» EXERCISE: Check each line of the data, and copy those where "козла" appears.

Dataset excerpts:
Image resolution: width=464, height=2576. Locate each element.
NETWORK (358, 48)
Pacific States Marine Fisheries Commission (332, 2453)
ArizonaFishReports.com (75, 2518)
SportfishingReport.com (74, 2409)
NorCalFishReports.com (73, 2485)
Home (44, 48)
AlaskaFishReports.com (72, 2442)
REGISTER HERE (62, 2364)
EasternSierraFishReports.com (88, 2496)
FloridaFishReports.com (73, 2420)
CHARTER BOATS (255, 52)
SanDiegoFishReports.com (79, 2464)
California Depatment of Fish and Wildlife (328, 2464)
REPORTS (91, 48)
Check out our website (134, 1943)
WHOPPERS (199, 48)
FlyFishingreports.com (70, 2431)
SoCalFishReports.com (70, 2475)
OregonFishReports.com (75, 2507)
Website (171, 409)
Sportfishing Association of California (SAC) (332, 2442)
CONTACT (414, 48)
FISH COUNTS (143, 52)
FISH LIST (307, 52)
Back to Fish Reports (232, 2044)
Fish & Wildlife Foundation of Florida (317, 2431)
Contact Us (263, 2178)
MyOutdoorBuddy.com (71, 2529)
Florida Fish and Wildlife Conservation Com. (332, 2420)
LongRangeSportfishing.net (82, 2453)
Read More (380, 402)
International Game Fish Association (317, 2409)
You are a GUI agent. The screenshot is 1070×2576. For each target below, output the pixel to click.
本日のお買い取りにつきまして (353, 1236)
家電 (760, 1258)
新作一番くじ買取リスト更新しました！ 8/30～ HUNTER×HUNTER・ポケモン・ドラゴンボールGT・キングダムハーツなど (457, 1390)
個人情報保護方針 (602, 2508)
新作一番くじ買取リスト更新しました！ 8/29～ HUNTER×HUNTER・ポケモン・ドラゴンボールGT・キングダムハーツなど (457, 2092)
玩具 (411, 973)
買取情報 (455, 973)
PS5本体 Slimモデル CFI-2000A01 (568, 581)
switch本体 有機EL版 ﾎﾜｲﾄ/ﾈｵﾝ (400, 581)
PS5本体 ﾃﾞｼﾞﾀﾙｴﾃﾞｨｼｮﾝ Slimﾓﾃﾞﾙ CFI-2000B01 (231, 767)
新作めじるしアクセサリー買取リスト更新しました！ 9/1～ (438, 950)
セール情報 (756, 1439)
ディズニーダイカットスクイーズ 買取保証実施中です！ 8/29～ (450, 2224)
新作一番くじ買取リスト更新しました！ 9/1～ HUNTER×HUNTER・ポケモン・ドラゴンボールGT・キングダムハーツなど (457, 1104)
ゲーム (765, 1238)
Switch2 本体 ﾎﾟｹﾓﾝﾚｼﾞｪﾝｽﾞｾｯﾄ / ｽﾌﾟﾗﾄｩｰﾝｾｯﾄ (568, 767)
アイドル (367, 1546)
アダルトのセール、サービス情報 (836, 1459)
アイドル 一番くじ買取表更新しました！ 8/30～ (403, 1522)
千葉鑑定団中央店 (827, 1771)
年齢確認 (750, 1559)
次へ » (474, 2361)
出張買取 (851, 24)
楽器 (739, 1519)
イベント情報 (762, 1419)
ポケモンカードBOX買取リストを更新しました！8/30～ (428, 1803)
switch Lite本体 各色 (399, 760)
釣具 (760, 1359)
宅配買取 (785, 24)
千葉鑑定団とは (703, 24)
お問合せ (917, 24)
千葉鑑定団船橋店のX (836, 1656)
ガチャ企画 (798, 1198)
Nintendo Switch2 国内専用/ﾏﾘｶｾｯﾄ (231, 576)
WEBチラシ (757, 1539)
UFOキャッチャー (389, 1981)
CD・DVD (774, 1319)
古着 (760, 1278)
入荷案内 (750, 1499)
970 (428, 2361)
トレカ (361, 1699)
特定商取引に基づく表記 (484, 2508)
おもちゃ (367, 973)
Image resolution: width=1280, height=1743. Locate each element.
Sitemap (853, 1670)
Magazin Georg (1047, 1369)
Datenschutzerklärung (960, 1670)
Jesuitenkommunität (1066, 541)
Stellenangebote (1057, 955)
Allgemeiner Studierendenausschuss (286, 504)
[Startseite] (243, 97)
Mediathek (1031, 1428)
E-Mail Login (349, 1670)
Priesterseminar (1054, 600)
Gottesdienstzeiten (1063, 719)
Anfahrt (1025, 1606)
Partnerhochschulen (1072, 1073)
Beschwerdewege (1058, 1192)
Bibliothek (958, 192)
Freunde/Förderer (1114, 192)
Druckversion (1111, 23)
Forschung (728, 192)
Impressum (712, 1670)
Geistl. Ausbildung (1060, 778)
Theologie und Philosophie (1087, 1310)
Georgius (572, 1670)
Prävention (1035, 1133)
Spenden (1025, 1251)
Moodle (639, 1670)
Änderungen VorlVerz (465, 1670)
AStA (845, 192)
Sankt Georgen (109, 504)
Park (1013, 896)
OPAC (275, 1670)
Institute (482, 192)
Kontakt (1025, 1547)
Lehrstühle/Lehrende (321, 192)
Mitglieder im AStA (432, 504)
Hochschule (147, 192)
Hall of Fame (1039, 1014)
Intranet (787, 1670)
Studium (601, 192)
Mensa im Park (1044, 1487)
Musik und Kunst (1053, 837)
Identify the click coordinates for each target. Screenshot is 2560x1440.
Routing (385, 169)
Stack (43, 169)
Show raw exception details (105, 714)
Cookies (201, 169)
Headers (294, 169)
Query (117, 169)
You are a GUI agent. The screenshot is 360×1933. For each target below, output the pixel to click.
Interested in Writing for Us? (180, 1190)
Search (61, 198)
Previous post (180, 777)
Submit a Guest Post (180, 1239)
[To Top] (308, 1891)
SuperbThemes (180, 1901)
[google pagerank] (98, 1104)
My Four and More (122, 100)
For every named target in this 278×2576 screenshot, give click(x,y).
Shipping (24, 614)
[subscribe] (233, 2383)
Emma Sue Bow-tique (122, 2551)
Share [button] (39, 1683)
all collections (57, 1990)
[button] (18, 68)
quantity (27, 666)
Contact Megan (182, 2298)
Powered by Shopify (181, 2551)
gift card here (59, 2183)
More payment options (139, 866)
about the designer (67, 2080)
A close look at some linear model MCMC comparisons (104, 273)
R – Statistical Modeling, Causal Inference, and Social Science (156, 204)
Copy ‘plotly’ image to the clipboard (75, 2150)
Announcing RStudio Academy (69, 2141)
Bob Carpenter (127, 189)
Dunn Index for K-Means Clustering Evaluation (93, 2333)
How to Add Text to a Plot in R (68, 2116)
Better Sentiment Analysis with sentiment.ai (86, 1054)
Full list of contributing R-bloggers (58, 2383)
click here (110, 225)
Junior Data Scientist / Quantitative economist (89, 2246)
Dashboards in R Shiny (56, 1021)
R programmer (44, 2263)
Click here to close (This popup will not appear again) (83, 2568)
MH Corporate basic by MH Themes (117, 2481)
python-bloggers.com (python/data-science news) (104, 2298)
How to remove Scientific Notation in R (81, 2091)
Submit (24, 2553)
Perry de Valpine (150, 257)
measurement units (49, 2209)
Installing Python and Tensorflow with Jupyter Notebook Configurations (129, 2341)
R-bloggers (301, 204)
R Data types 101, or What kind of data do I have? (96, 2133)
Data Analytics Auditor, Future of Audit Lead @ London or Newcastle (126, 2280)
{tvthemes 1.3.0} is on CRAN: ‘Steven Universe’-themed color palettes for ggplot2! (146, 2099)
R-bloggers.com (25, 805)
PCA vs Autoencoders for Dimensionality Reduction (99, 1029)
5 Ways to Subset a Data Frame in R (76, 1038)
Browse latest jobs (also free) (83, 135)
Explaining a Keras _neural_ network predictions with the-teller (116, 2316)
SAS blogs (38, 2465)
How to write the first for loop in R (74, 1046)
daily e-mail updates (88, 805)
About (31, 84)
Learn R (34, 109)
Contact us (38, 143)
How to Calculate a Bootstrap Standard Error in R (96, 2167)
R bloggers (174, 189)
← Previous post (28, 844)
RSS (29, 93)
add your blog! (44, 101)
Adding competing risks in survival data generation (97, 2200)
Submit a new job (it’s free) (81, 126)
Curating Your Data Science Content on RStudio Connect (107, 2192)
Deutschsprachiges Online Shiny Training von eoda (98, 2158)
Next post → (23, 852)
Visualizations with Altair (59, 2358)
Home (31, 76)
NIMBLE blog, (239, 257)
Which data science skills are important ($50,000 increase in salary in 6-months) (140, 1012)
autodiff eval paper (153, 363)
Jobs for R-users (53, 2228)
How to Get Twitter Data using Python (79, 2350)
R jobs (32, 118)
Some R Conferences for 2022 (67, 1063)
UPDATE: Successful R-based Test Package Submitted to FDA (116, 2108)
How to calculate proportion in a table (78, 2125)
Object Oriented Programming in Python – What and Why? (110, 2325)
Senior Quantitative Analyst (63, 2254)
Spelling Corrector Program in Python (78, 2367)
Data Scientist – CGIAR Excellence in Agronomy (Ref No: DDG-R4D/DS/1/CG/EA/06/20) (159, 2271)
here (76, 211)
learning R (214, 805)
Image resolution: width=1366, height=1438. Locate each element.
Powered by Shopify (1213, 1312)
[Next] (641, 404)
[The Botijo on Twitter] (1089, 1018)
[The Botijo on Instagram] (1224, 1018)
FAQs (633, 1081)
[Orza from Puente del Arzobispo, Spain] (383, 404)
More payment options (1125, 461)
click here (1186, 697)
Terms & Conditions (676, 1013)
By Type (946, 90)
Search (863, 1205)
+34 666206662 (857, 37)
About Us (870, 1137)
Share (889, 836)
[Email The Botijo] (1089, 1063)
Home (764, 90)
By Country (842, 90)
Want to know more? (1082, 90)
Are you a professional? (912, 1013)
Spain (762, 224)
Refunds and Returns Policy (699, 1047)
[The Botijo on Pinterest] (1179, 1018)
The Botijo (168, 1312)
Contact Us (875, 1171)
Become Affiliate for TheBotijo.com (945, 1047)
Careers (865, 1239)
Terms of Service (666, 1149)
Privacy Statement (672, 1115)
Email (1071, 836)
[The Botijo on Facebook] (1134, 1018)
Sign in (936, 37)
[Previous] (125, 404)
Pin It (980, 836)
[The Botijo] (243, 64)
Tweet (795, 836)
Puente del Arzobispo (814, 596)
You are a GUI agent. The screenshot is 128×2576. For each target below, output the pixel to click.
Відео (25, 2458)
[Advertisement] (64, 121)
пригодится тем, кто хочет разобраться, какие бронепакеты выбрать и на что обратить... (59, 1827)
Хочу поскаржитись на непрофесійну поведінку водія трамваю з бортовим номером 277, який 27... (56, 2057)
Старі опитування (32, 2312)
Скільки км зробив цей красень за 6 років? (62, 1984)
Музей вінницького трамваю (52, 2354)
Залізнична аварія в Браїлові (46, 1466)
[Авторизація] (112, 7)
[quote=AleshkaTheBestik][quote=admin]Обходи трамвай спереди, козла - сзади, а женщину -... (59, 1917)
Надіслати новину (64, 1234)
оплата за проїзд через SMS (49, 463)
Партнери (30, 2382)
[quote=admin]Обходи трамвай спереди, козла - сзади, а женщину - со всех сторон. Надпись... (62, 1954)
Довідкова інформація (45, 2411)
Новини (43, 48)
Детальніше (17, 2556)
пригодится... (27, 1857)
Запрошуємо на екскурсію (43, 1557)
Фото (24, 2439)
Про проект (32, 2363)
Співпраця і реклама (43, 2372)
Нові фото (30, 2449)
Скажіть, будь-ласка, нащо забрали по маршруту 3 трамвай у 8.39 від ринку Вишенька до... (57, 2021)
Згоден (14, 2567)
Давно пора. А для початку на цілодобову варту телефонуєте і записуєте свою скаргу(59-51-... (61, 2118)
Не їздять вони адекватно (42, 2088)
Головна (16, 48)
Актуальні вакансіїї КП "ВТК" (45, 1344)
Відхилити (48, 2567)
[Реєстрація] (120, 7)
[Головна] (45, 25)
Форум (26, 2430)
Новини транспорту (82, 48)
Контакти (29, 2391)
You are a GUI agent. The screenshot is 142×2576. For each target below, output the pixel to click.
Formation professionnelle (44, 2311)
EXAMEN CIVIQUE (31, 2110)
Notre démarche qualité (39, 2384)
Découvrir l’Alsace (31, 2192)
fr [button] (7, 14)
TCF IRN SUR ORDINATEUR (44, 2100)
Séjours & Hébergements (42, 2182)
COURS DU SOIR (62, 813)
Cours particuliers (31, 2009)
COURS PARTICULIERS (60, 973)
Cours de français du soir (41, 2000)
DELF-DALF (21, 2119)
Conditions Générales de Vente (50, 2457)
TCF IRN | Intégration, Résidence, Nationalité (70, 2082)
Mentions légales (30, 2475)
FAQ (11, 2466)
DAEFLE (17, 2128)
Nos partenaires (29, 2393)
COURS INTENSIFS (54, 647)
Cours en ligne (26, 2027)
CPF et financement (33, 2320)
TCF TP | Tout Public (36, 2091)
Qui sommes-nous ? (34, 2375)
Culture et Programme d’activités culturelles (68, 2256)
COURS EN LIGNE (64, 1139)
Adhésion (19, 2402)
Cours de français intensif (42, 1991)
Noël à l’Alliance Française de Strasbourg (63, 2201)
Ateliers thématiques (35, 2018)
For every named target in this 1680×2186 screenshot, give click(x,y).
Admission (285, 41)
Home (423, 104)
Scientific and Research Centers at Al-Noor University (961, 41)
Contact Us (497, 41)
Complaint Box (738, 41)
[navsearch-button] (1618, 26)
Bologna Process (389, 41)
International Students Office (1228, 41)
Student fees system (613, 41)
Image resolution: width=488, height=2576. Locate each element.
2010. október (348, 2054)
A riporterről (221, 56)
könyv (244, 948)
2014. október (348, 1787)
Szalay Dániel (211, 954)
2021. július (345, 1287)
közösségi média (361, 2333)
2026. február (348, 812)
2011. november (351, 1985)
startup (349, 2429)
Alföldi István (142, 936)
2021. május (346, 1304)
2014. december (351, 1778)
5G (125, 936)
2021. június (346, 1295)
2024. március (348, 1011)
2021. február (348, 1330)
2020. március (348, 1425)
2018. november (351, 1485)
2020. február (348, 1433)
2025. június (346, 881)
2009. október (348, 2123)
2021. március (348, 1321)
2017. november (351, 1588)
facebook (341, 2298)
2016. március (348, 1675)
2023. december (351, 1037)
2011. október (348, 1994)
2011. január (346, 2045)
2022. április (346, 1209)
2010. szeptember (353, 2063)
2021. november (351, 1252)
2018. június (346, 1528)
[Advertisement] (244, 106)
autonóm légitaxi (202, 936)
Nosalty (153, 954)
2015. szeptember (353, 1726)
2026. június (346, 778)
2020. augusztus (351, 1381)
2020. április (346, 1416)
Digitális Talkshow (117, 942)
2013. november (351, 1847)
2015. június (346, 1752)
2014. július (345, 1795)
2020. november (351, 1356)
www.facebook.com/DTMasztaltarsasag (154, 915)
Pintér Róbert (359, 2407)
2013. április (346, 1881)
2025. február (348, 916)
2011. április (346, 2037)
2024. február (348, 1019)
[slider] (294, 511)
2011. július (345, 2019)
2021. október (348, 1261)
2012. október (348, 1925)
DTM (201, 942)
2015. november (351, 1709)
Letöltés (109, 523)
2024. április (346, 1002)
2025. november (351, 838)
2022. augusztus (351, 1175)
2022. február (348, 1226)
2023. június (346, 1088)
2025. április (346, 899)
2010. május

» OUTPUT:
[quote=AleshkaTheBestik][quote=admin]Обходи трамвай спереди, козла - сзади, а женщину -... (59, 1917)
[quote=admin]Обходи трамвай спереди, козла - сзади, а женщину - со всех сторон. Надпись... (62, 1954)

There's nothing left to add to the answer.